Kirkland portrait comes ‘home’ to Nursing School
After more than 35 years, the portrait of Mary Henderson Kirkland is back at the Vanderbilt University School of Nursing.
Former Vanderbilt Chancellor James Hampton Kirkland (1893-1937) and Mary Henderson were married in 1895, the same year the painting was created by A.A. Lutz. A work of oil on canvas, the portrait features Mrs. Kirkland in a relaxed pose that was atypical of paintings at that time. The piece hung for many years in the Atlanta Exposition as a symbol of young womanhood in Tennessee until Mrs. Kirkland donated it to the VUSN building, which at the time was named Mary Kirkland Hall, at the 1945 All-School banquet.
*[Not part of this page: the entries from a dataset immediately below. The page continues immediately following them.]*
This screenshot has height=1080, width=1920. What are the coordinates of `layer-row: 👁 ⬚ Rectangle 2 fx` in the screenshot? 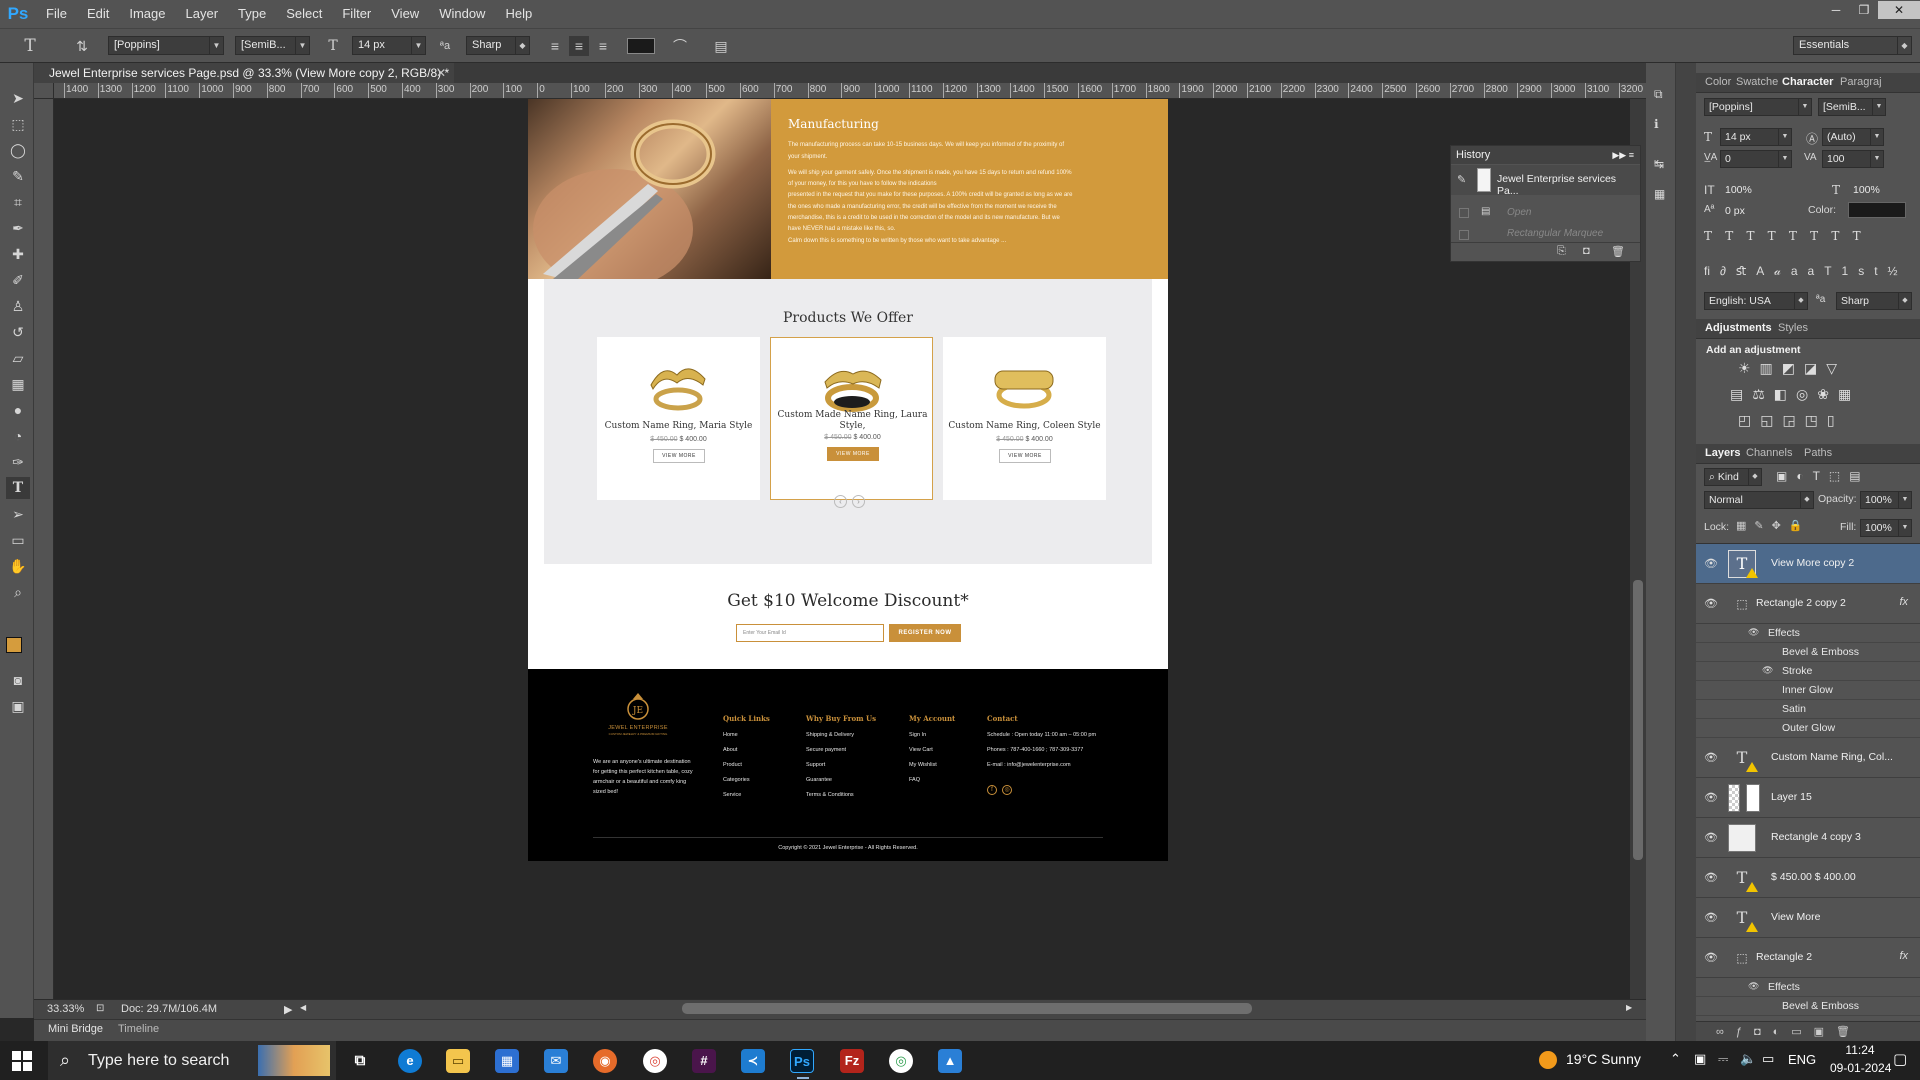 It's located at (1808, 958).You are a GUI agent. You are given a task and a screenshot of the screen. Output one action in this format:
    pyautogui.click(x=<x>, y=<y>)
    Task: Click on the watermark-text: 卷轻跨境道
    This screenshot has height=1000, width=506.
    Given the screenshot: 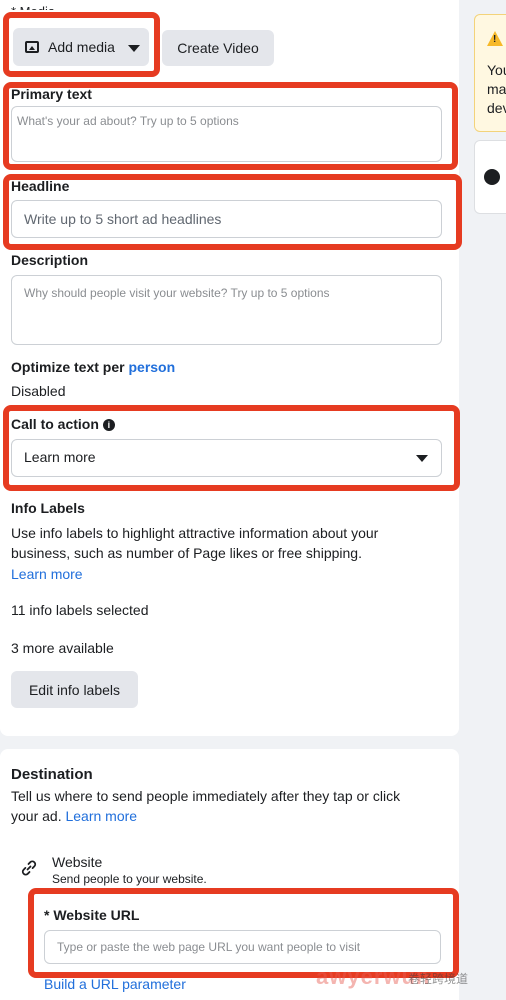 What is the action you would take?
    pyautogui.click(x=438, y=979)
    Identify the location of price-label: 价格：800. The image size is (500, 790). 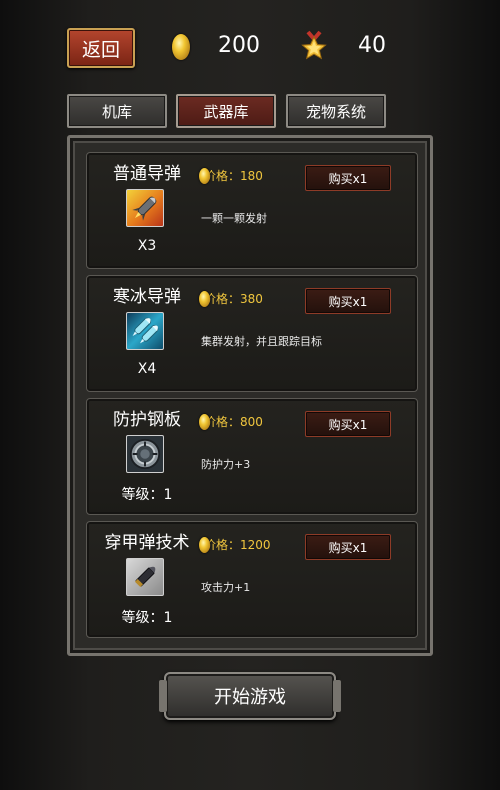
(234, 422).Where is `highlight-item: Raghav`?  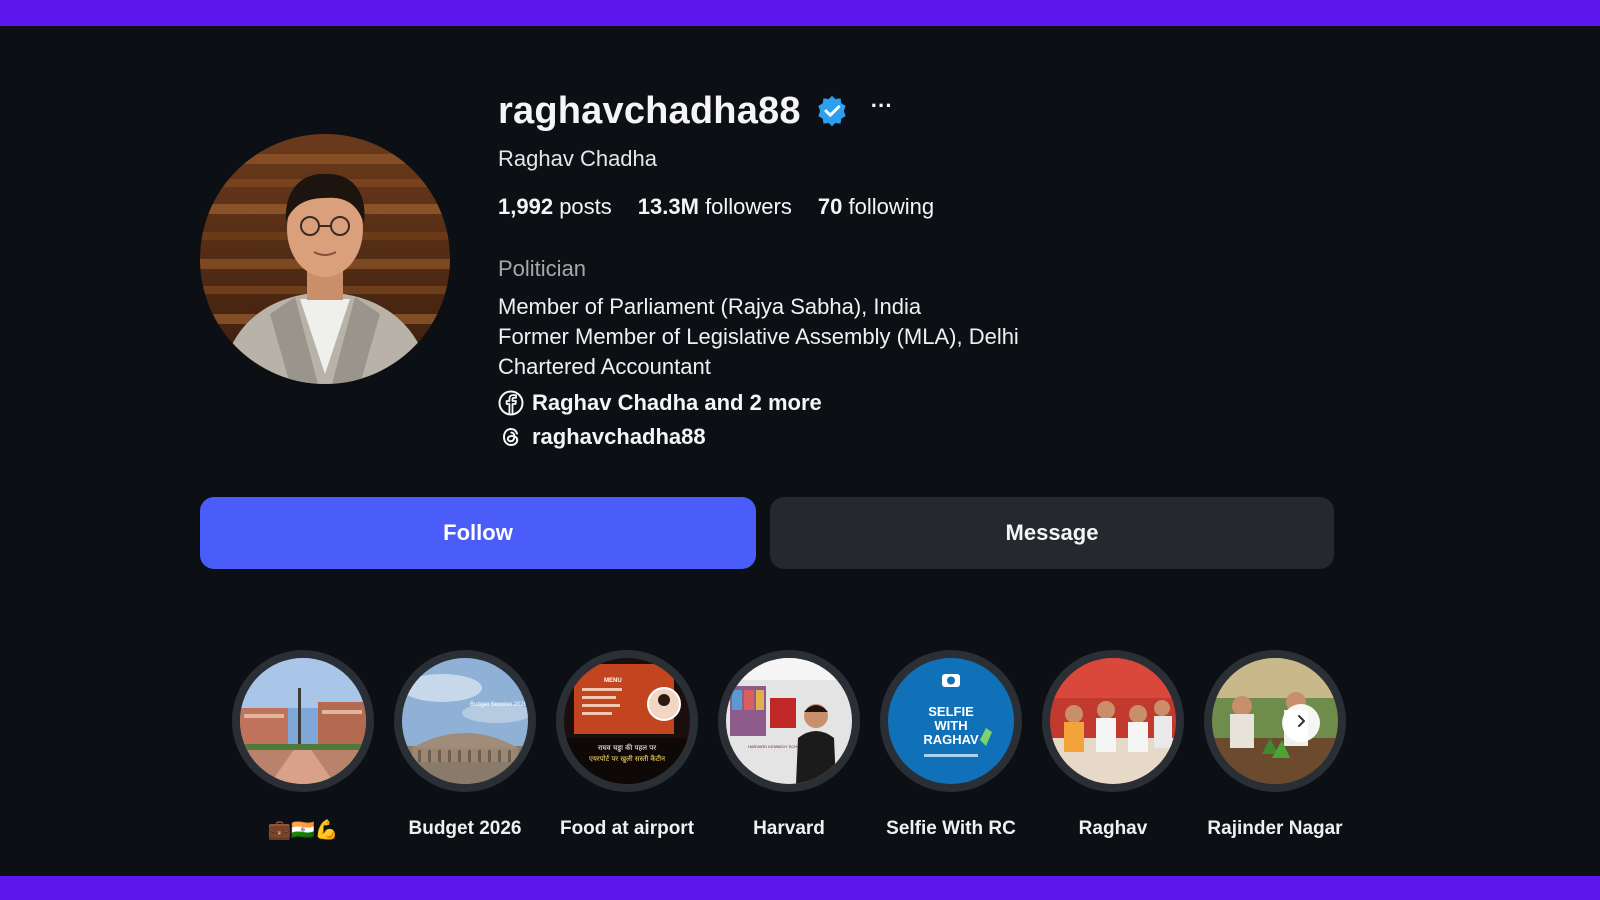
highlight-item: Raghav is located at coordinates (1113, 745).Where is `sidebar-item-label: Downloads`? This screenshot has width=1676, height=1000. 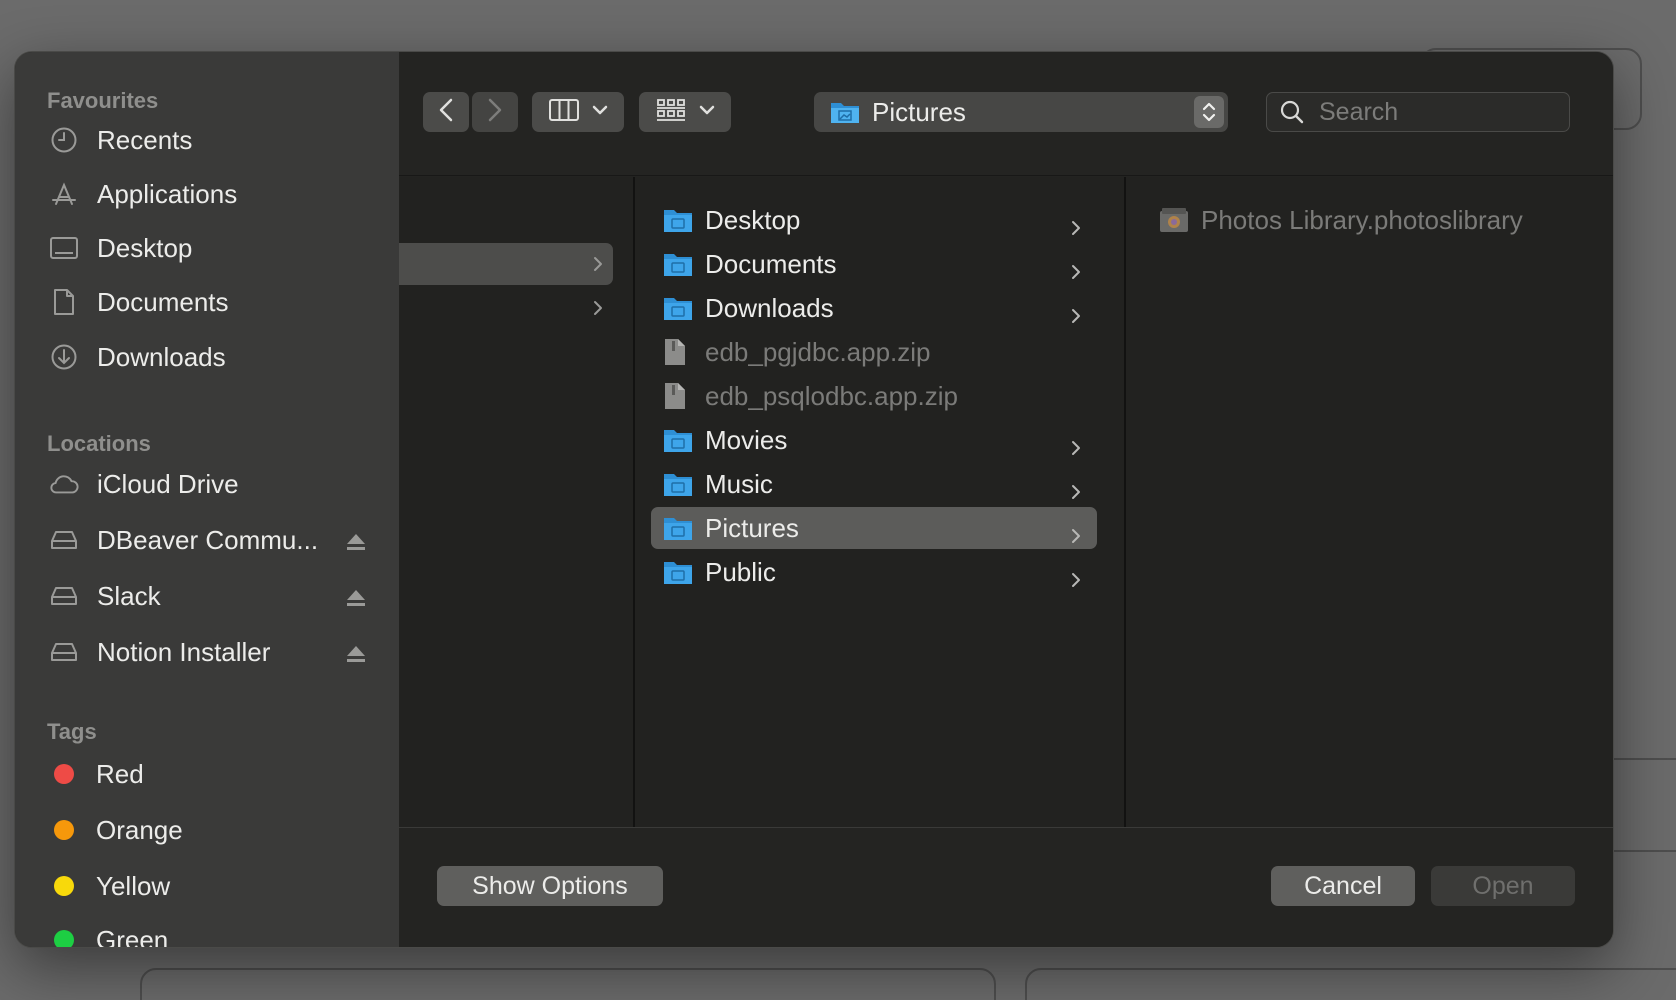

The portrait was a constant fixture at the school for nearly 20 years, even as the building was renamed Mary Henderson Hall and underwent renovations, but the piece was in dire need of restoration due to exposure and a mysterious beauty mark that appeared on her face one year.
After restoration, the portrait was displayed at several places across the Vanderbilt campus, and since 1990 has been hanging in Kirkland Hall.
With the Godchaux Hall renovations near completion, Chancellor Gordon Gee agreed with a request by VUSN Dean Colleen Conway-Welch, Ph.D., to return Mrs. Kirkland to the Nursing school.
Today as faculty, students and others walk up the stairs and through the historic doors of Godchaux Hall, they can see the portrait of Mrs. Kirkland on the left and the portrait of the building's namesake, Mary Ragland Godchaux, on the right.